Estelle M. Everett, MD, from the David Geffen School of Medicine at the University of California in Los Angeles, and colleagues conducted a serial cross-sectional analysis to examine changes in insulin pump use among participants aged younger than 20 years with type 1 diabetes by race/ethnicity and markers of socioeconomic status across four periods between 2001 and 2019.
The researchers observed an increase in insulin pump use from 31.7 to 58.8%, but disparities in pump use persisted over time and were unchanged across subgroups. Compared with White participants, Hispanic, Black, and other race participants had significantly lower odds ratios for insulin pump use (odds ratios, 0.57, 0.28, and 0.49, respectively). Compared with those with at least a bachelor’s degree, those with no more than a high school degree and some college had lower use (odds ratios, 0.39 and 0.68, respectively). Compared with those with private insurance, those with public insurance also had lower use (odds ratio, 0.84).

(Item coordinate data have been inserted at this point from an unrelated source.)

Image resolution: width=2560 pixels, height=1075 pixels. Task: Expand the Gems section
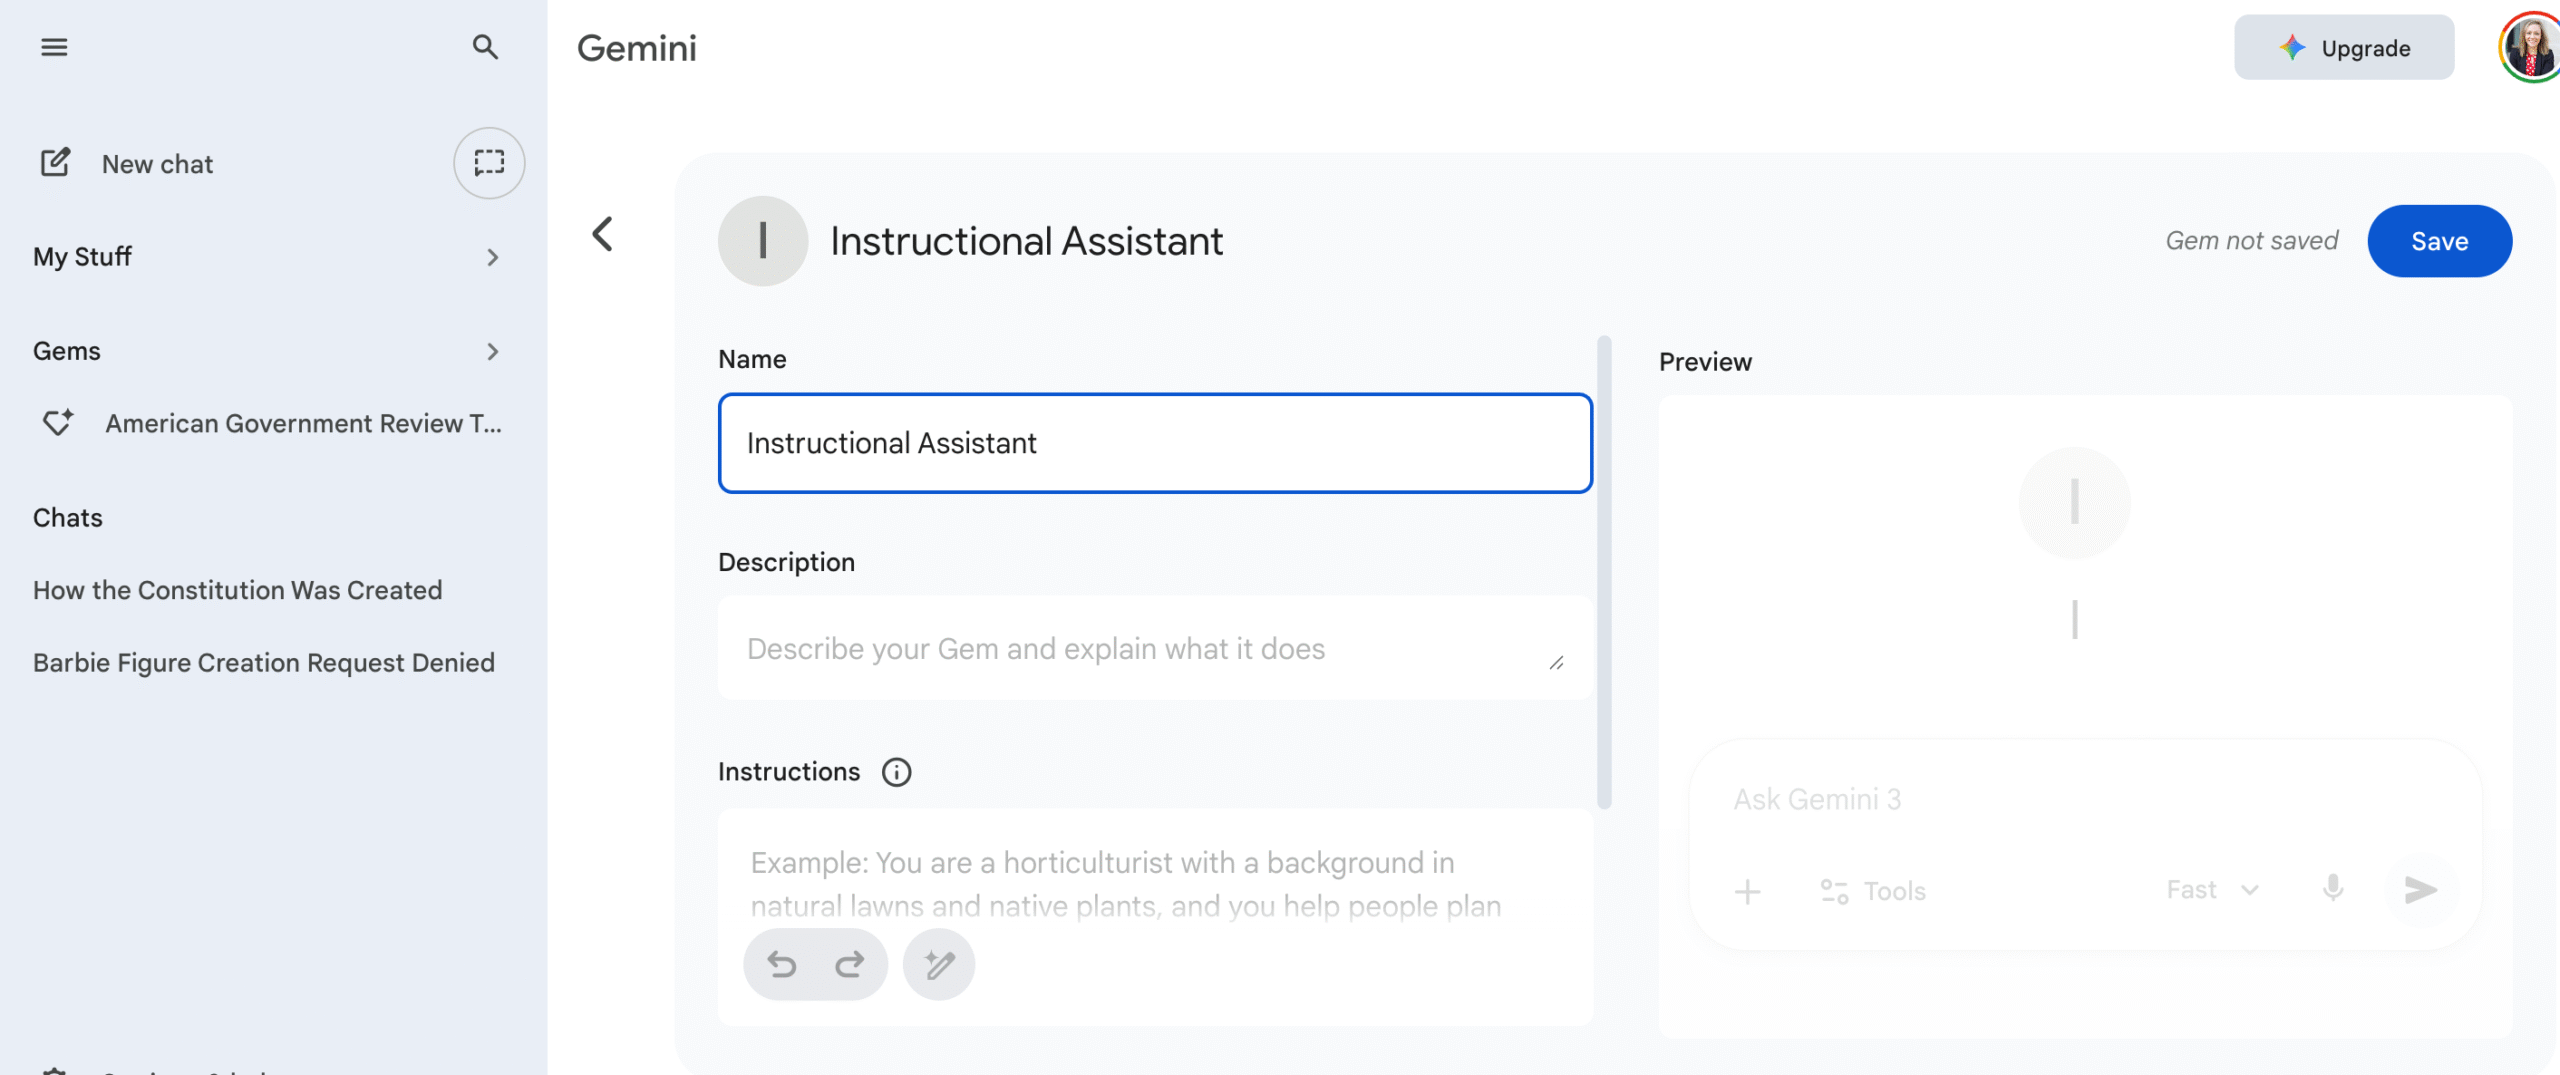click(492, 351)

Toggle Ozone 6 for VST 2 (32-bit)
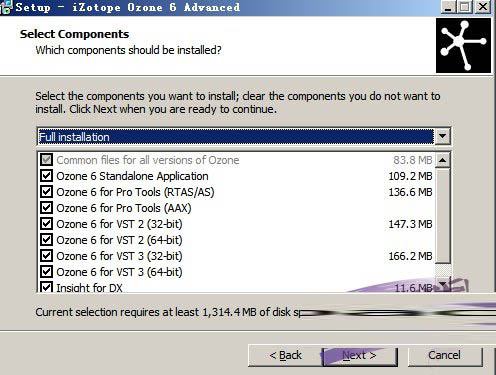coord(46,224)
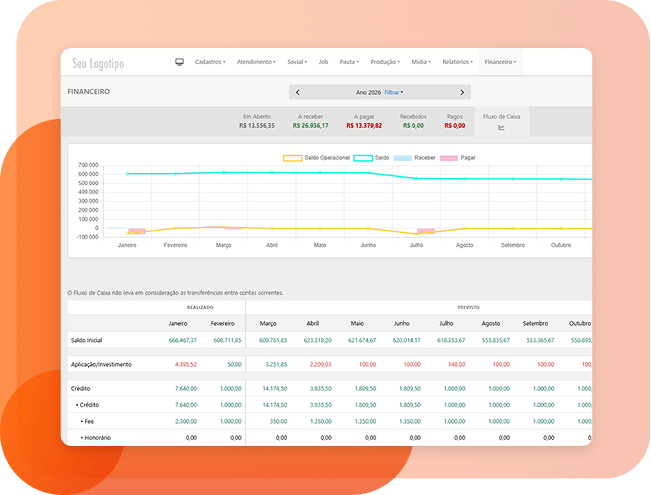Select the A receber summary tab
The image size is (651, 495).
[311, 121]
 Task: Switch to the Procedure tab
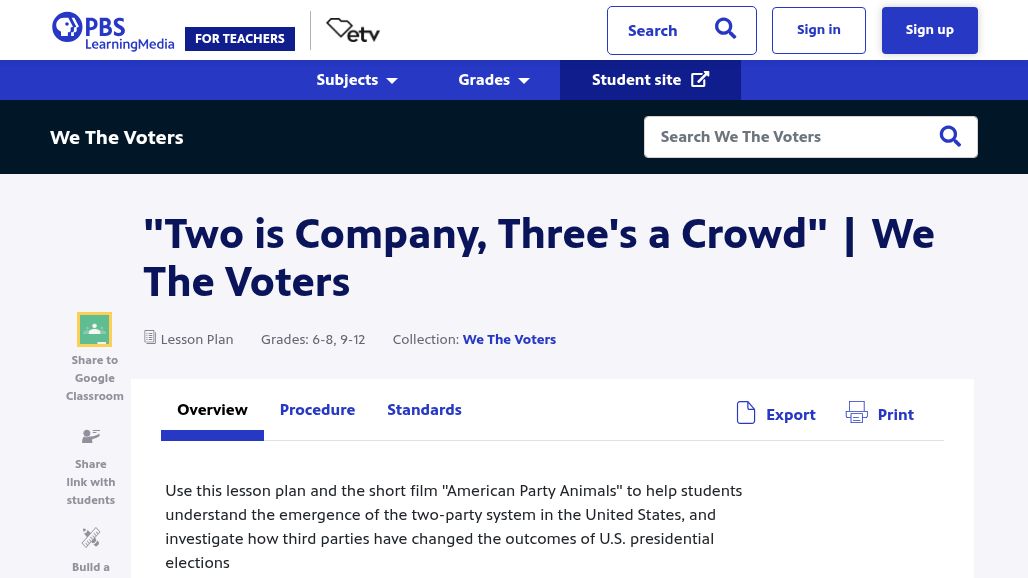[317, 410]
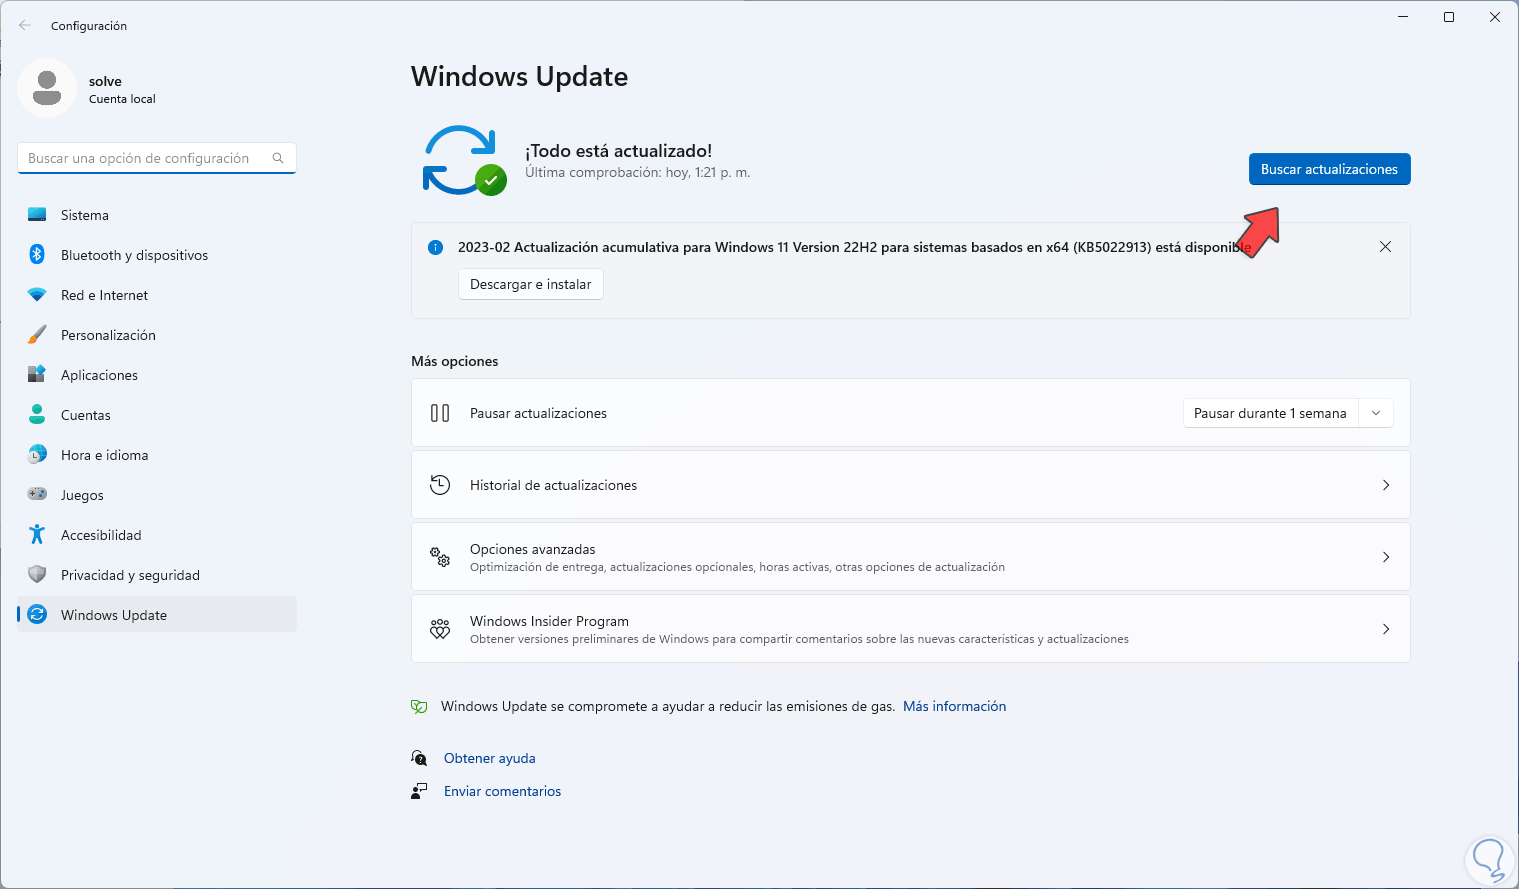Click the Privacidad y seguridad shield icon
This screenshot has width=1519, height=889.
(x=37, y=575)
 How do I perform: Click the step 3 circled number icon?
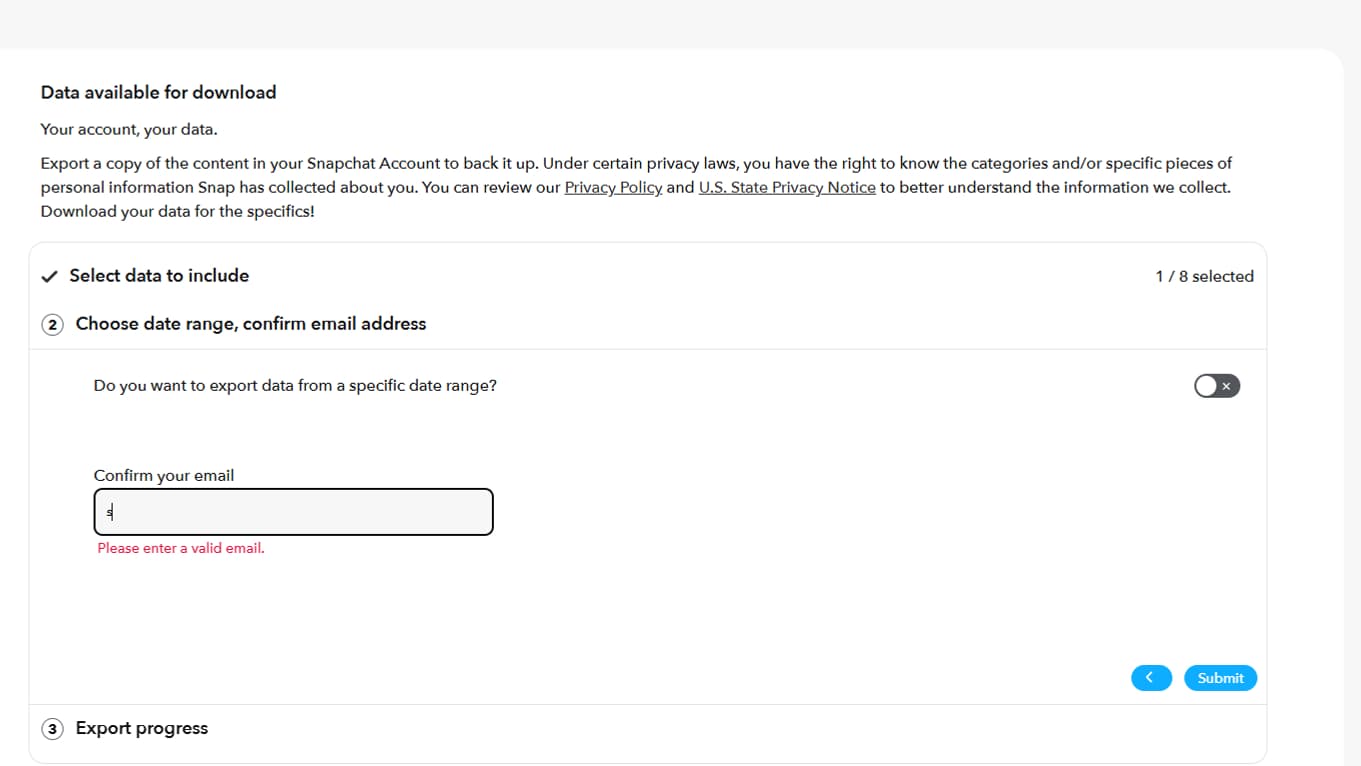(52, 729)
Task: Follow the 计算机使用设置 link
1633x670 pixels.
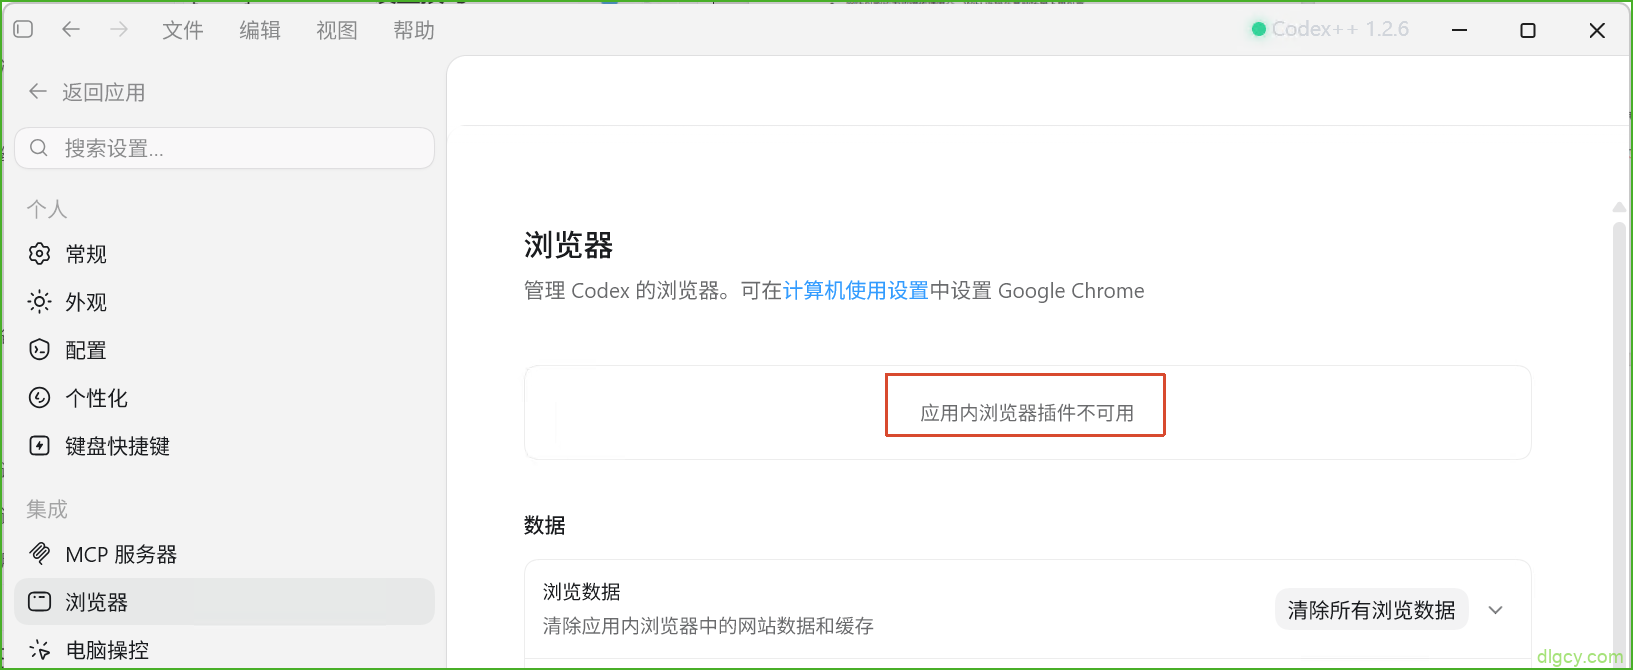Action: 856,291
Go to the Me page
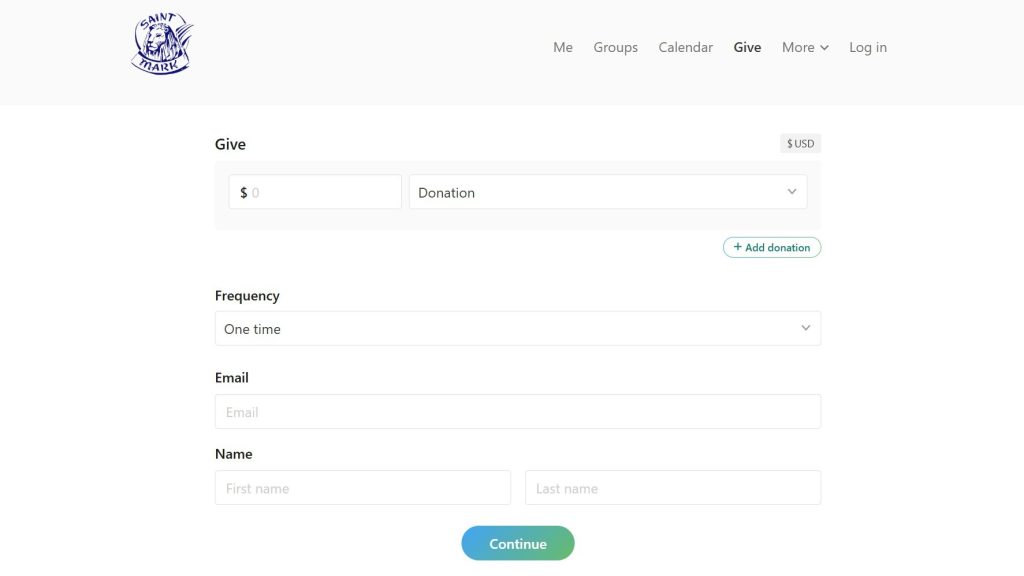 tap(563, 48)
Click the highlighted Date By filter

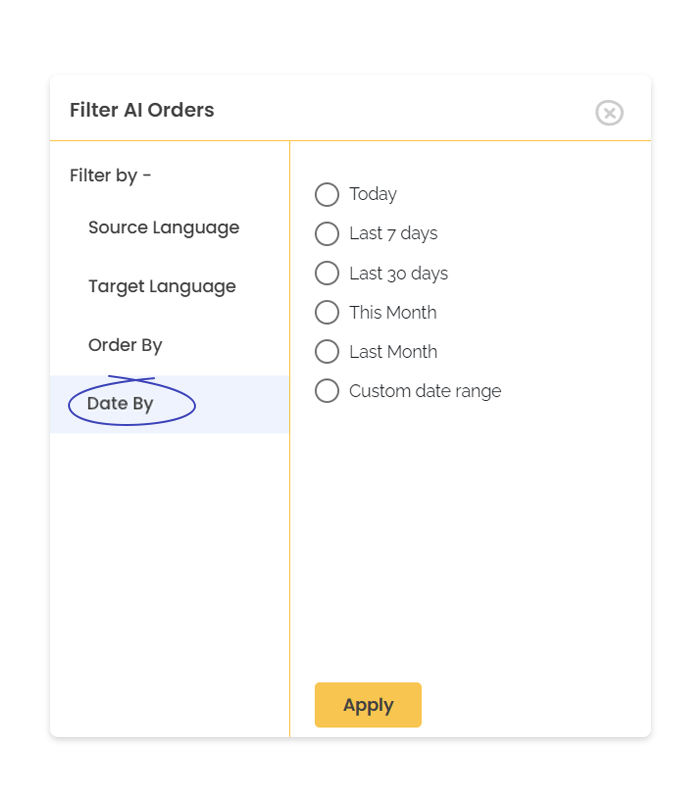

In addition, compared with those with an annual household income of $75,000 or greater, lower use was seen for those with annual household income of less than $25,000, $25,000 to $49,000, and $50,000 to $74,000 (odds ratios, 0.43, 0.52, and 0.79, respectively).
“This is very concerning because these groups have more challenges managing their diabetes and have higher risk of complications with diabetes, so they may actually gain the most benefit from diabetes technology use,” Everett said in a statement.